William Kentridge gave the city of Rome a birthday present to remember yesterday, 21 April, at the inauguration of his monumental mural along the right bank of the river Tiber, Triumphs and Laments. The date marked the Natale di Roma, the anniversary of the capital’s legendary founding in 753BC. The 550m-long frieze depicting a procession of more than 80 figures from Roman mythology to the present is the South African artist’s largest public work to date. To celebrate its launch, Kentridge and his long-time collaborator, the composer Philip Miller, have devised a series of performances featuring live shadow play and more than 40 musicians, which continue tonight, 22 April.
The figures, which are up to 12m high, chart the city’s historic victories and defeats, ranging from Romulus and Remus to Pier Paolo Pasolini, the filmmaker, writer and intellectual who was murdered outside Rome in 1975. “I’m not interested in telling a chronological history of Rome,” Kentridge has said, choosing instead to present “fragments [from which the public] can reconstruct a possible history”.
The dark silhouettes were created from the layers of accumulated grime on the naturally pale travertine embankment wall by applying high-pressure water jets to giant plastic stencils, a technique better known to street art as “reverse graffiti”. The images will be temporary, gradually fading and disappearing after three to five years as the pollution builds up again.

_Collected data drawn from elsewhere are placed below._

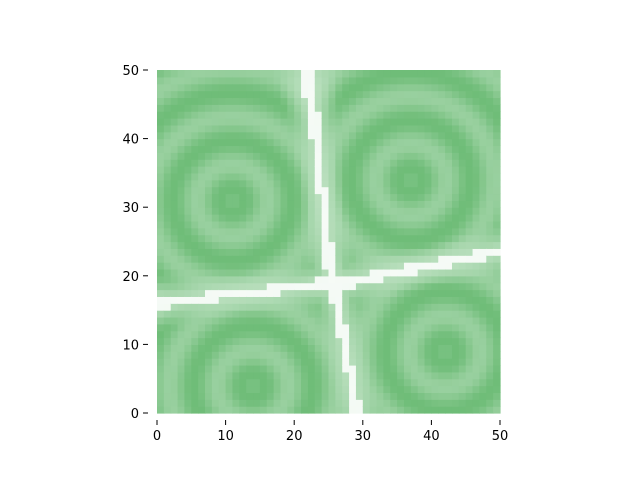 Image resolution: width=640 pixels, height=480 pixels. I want to click on x-tick-label: 50, so click(500, 436).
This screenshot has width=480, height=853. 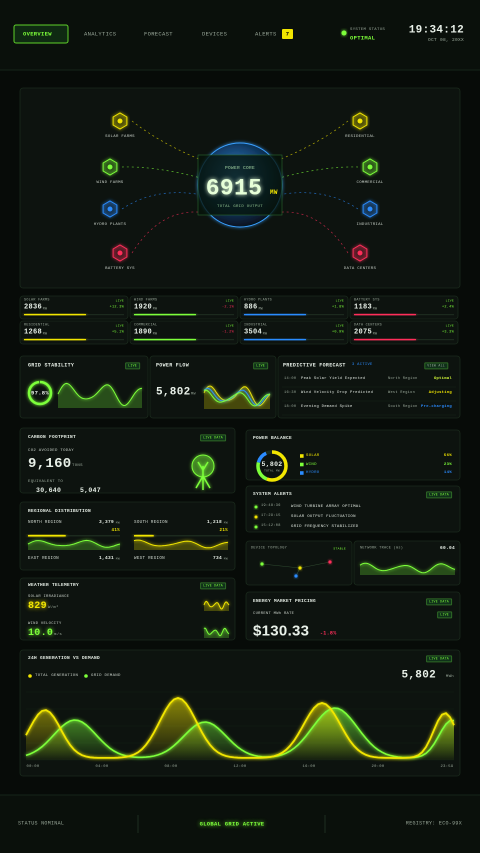 What do you see at coordinates (302, 464) in the screenshot?
I see `legend-swatch` at bounding box center [302, 464].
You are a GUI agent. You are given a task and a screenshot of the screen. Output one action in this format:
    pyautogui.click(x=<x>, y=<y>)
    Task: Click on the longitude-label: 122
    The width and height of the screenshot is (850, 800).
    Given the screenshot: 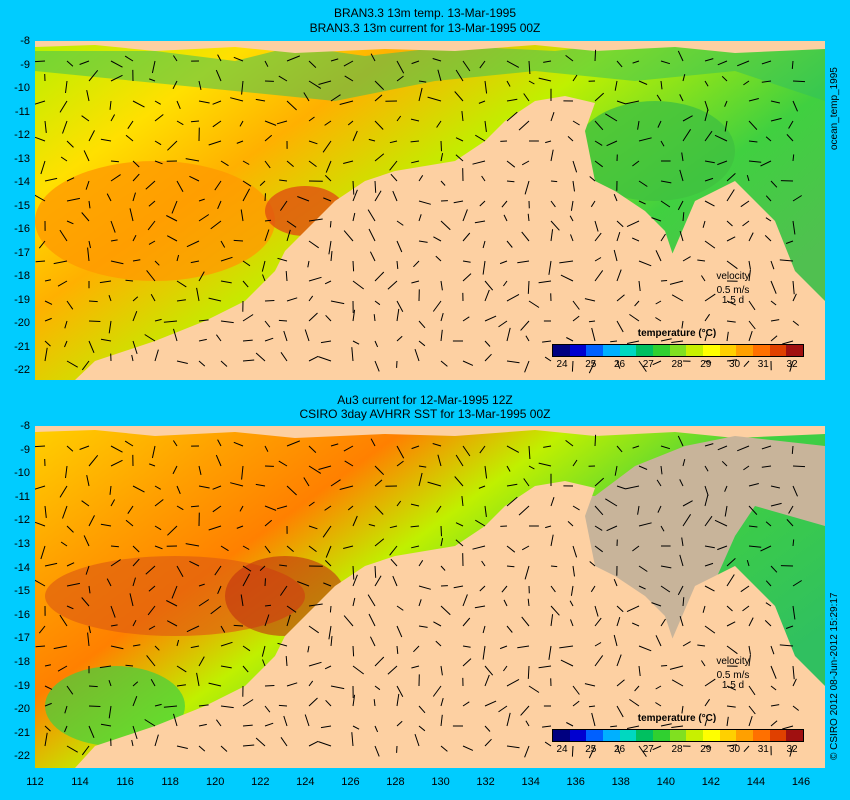 What is the action you would take?
    pyautogui.click(x=260, y=782)
    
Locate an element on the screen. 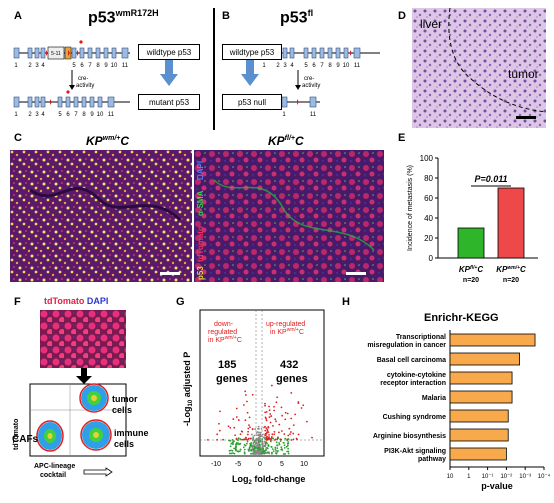 The width and height of the screenshot is (554, 503). e-ytick-label: 20 is located at coordinates (428, 238).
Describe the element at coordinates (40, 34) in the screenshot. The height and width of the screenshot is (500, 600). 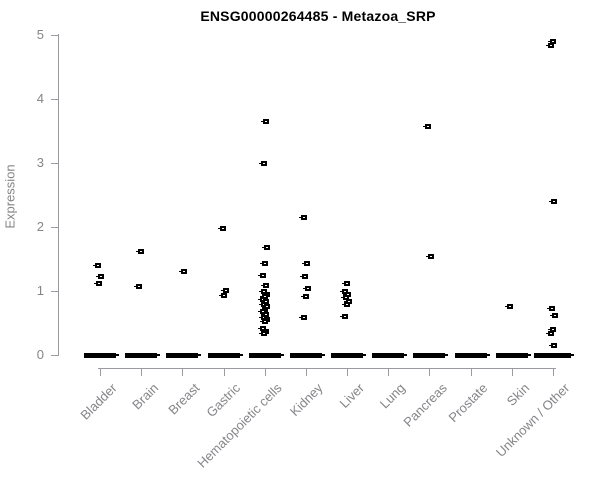
I see `y-tick-label: 5` at that location.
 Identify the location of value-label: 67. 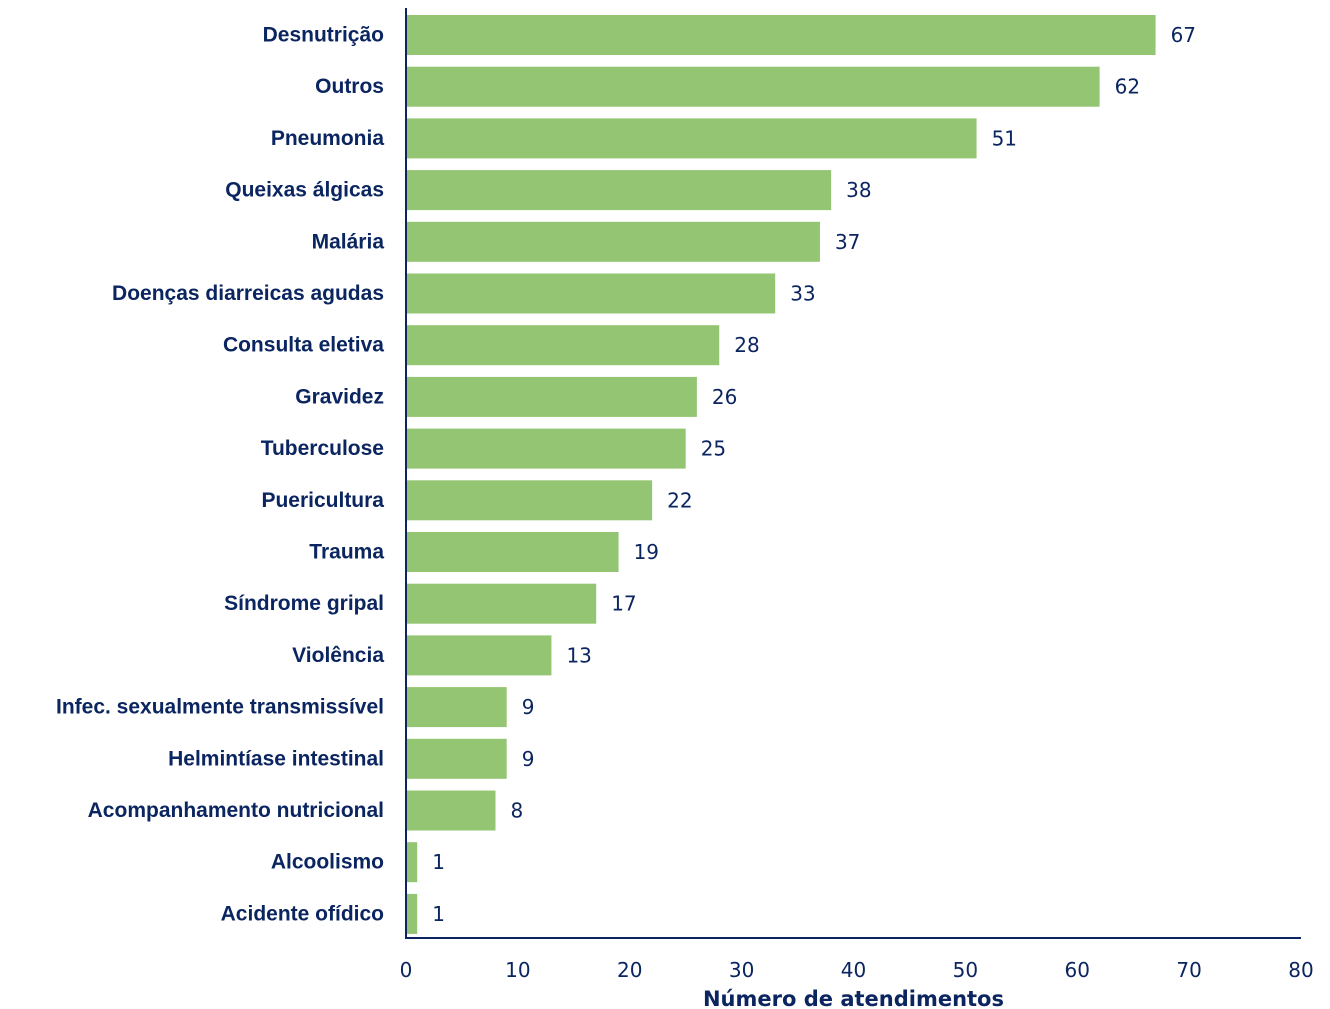
(1184, 35).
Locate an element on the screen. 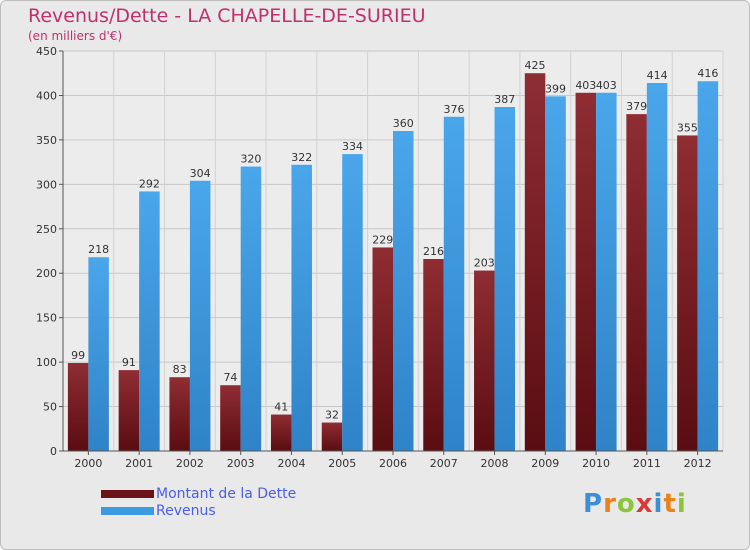 The width and height of the screenshot is (750, 550). x-tick-label: 2000 is located at coordinates (88, 464).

The project, which is supported by the artists’ dealers, Marian Goodman Gallery, Galleria Lia Rumma and Goodman Gallery, has been a long time coming. Kristin Jones, the head of Tevereterno, a non-profit organisation campaigning for the cultural regeneration of the Tiber waterfront, first approached Kentridge with the idea more than a decade ago. Securing permission from Rome’s municipal and regional public authorities has been “the real colossal project”, the artist told the Italian news agency Ansa.
In return, Rome’s museums are paying tribute to Kentridge. More than 80 of the artist’s preparatory works for Triumphs and Laments are on show at the Museo d’Arte Contemporanea Roma (MACRO), including charcoal sketches first presented in the Italian pavilion at the Venice Biennale last year, unseen drawings in ink and pastel and cut-out shadow puppets that will be carried by performers at the inauguration (until 2 October). The Maxxi, meanwhile, is showing all six of the works it holds by Kentridge in its new collection displays.